EXERCISE BRIEF ->
An exact restatement of the records below is expected.
*** Opening of DATA LISTING ***
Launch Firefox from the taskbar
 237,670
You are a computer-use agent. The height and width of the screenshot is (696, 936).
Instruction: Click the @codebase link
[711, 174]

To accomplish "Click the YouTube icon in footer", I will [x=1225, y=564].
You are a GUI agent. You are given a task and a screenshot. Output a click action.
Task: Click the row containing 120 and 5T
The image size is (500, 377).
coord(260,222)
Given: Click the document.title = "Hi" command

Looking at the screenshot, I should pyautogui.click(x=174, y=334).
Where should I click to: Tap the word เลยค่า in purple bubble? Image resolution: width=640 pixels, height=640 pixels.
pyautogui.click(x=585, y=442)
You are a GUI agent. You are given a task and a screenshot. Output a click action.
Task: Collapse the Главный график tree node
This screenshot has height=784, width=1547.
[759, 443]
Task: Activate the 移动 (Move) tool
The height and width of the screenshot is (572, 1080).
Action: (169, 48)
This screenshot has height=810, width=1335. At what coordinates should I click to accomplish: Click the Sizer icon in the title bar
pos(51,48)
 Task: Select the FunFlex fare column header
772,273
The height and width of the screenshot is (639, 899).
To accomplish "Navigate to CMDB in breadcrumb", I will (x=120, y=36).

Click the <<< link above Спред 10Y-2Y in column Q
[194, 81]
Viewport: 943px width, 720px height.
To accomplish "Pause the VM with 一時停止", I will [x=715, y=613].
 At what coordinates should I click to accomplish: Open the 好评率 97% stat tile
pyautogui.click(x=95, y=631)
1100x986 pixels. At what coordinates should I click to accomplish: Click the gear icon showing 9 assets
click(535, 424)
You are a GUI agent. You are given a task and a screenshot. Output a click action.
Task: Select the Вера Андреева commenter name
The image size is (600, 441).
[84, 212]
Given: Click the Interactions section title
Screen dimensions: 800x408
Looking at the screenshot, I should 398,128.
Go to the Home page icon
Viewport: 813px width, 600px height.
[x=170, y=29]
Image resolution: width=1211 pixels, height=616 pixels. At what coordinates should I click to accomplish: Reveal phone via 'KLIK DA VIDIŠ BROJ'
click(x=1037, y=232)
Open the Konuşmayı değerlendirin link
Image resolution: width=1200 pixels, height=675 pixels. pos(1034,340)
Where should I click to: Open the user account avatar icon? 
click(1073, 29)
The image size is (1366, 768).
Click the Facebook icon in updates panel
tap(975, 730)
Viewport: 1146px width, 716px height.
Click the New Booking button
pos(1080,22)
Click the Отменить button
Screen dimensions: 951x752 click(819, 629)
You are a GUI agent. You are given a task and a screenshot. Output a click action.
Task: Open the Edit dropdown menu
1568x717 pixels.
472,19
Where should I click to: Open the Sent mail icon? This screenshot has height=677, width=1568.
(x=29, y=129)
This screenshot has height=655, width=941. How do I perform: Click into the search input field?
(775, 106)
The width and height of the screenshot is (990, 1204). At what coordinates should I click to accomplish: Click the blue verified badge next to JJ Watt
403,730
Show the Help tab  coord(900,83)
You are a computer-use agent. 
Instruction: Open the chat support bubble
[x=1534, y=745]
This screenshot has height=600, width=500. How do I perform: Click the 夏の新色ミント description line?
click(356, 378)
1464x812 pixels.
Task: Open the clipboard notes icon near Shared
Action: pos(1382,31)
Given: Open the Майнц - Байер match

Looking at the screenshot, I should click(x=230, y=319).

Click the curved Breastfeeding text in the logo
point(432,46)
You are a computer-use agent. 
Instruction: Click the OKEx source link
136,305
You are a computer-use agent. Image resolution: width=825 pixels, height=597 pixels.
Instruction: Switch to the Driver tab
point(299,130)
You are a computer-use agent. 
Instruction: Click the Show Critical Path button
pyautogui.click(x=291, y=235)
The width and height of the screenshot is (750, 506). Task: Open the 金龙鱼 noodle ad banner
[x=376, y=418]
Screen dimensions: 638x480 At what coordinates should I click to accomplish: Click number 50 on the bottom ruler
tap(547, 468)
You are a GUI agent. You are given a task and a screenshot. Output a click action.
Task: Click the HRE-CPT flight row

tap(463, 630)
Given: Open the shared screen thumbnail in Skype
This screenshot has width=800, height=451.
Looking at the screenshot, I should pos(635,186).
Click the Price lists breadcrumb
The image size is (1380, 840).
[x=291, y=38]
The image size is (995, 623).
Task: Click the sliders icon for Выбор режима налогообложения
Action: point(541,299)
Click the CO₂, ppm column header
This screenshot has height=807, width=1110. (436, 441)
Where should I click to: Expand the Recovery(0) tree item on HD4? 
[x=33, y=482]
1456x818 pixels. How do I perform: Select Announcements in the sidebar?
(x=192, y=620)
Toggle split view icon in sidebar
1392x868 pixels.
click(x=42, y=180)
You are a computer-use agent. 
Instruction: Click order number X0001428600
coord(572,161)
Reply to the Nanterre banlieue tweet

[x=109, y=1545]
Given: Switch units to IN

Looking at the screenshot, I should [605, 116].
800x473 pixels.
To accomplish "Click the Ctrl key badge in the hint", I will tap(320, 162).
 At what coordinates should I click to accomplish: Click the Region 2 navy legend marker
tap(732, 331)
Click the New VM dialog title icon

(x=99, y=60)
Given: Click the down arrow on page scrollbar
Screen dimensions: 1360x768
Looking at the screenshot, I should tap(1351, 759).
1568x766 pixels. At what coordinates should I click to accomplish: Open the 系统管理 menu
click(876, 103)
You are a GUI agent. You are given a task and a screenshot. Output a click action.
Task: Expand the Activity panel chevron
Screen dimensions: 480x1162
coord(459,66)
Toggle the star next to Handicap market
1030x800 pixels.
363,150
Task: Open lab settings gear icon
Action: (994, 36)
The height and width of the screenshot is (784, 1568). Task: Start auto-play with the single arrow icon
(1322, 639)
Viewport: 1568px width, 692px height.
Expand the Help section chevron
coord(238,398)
*** Close of DATA LISTING ***
ANSWER TO THIS PROBLEM ->
Launch Firefox from the taskbar
 237,670
You are a computer-use agent. The height and width of the screenshot is (696, 936).
Instruction: Click the @codebase link
[711, 174]

To accomplish "Click the YouTube icon in footer", I will [x=1225, y=564].
You are a GUI agent. You are given a task and a screenshot. Output a click action.
Task: Click the row containing 120 and 5T
The image size is (500, 377).
coord(260,222)
Given: Click the document.title = "Hi" command

Looking at the screenshot, I should pyautogui.click(x=174, y=334).
Where should I click to: Tap the word เลยค่า in purple bubble? Image resolution: width=640 pixels, height=640 pixels.
pyautogui.click(x=585, y=442)
You are a GUI agent. You are given a task and a screenshot. Output a click action.
Task: Collapse the Главный график tree node
This screenshot has height=784, width=1547.
[759, 443]
Task: Activate the 移动 (Move) tool
The height and width of the screenshot is (572, 1080).
Action: (169, 48)
This screenshot has height=810, width=1335. At what coordinates should I click to accomplish: Click the Sizer icon in the title bar
pos(51,48)
 Task: Select the FunFlex fare column header
772,273
The height and width of the screenshot is (639, 899).
To accomplish "Navigate to CMDB in breadcrumb", I will (x=120, y=36).

Click the <<< link above Спред 10Y-2Y in column Q
[194, 81]
Viewport: 943px width, 720px height.
To accomplish "Pause the VM with 一時停止", I will [x=715, y=613].
 At what coordinates should I click to accomplish: Open the 好评率 97% stat tile
pyautogui.click(x=95, y=631)
1100x986 pixels. At what coordinates should I click to accomplish: Click the gear icon showing 9 assets
click(535, 424)
You are a GUI agent. You are given a task and a screenshot. Output a click action.
Task: Select the Вера Андреева commenter name
The image size is (600, 441).
[84, 212]
Given: Click the Interactions section title
Screen dimensions: 800x408
Looking at the screenshot, I should 398,128.
Go to the Home page icon
Viewport: 813px width, 600px height.
[x=170, y=29]
Image resolution: width=1211 pixels, height=616 pixels. At what coordinates should I click to accomplish: Reveal phone via 'KLIK DA VIDIŠ BROJ'
click(x=1037, y=232)
Open the Konuşmayı değerlendirin link
Image resolution: width=1200 pixels, height=675 pixels. pos(1034,340)
Where should I click to: Open the user account avatar icon? 
click(1073, 29)
The image size is (1366, 768).
Click the Facebook icon in updates panel
tap(975, 730)
Viewport: 1146px width, 716px height.
Click the New Booking button
pos(1080,22)
Click the Отменить button
Screen dimensions: 951x752 click(819, 629)
You are a GUI agent. You are given a task and a screenshot. Output a click action.
Task: Open the Edit dropdown menu
1568x717 pixels.
472,19
Where should I click to: Open the Sent mail icon? This screenshot has height=677, width=1568.
(x=29, y=129)
This screenshot has height=655, width=941. How do I perform: Click into the search input field?
(775, 106)
The width and height of the screenshot is (990, 1204). At what coordinates should I click to accomplish: Click the blue verified badge next to JJ Watt
403,730
Show the Help tab  coord(900,83)
You are a computer-use agent. 
Instruction: Open the chat support bubble
[x=1534, y=745]
This screenshot has height=600, width=500. How do I perform: Click the 夏の新色ミント description line?
click(356, 378)
1464x812 pixels.
Task: Open the clipboard notes icon near Shared
Action: pos(1382,31)
Given: Open the Майнц - Байер match

Looking at the screenshot, I should click(x=230, y=319).

Click the curved Breastfeeding text in the logo
point(432,46)
You are a computer-use agent. 
Instruction: Click the OKEx source link
136,305
You are a computer-use agent. Image resolution: width=825 pixels, height=597 pixels.
Instruction: Switch to the Driver tab
point(299,130)
You are a computer-use agent. 
Instruction: Click the Show Critical Path button
pyautogui.click(x=291, y=235)
The width and height of the screenshot is (750, 506). Task: Open the 金龙鱼 noodle ad banner
[x=376, y=418]
Screen dimensions: 638x480 At what coordinates should I click to accomplish: Click number 50 on the bottom ruler
tap(547, 468)
You are a GUI agent. You are given a task and a screenshot. Output a click action.
Task: Click the HRE-CPT flight row

tap(463, 630)
Given: Open the shared screen thumbnail in Skype
This screenshot has width=800, height=451.
Looking at the screenshot, I should pos(635,186).
Click the Price lists breadcrumb
The image size is (1380, 840).
[x=291, y=38]
The image size is (995, 623).
Task: Click the sliders icon for Выбор режима налогообложения
Action: point(541,299)
Click the CO₂, ppm column header
This screenshot has height=807, width=1110. (436, 441)
Where should I click to: Expand the Recovery(0) tree item on HD4? 
[x=33, y=482]
1456x818 pixels. How do I perform: Select Announcements in the sidebar?
(x=192, y=620)
Toggle split view icon in sidebar
1392x868 pixels.
click(x=42, y=180)
You are a computer-use agent. 
Instruction: Click order number X0001428600
coord(572,161)
Reply to the Nanterre banlieue tweet

[x=109, y=1545]
Given: Switch units to IN

Looking at the screenshot, I should [605, 116].
800x473 pixels.
To accomplish "Click the Ctrl key badge in the hint", I will tap(320, 162).
 At what coordinates should I click to accomplish: Click the Region 2 navy legend marker
tap(732, 331)
Click the New VM dialog title icon

(x=99, y=60)
Given: Click the down arrow on page scrollbar
Screen dimensions: 1360x768
Looking at the screenshot, I should tap(1351, 759).
1568x766 pixels. At what coordinates should I click to accomplish: Open the 系统管理 menu
click(876, 103)
You are a GUI agent. You are given a task and a screenshot. Output a click action.
Task: Expand the Activity panel chevron
Screen dimensions: 480x1162
coord(459,66)
Toggle the star next to Handicap market
1030x800 pixels.
363,150
Task: Open lab settings gear icon
Action: (994, 36)
The height and width of the screenshot is (784, 1568). Task: Start auto-play with the single arrow icon
(1322, 639)
Viewport: 1568px width, 692px height.
Expand the Help section chevron
coord(238,398)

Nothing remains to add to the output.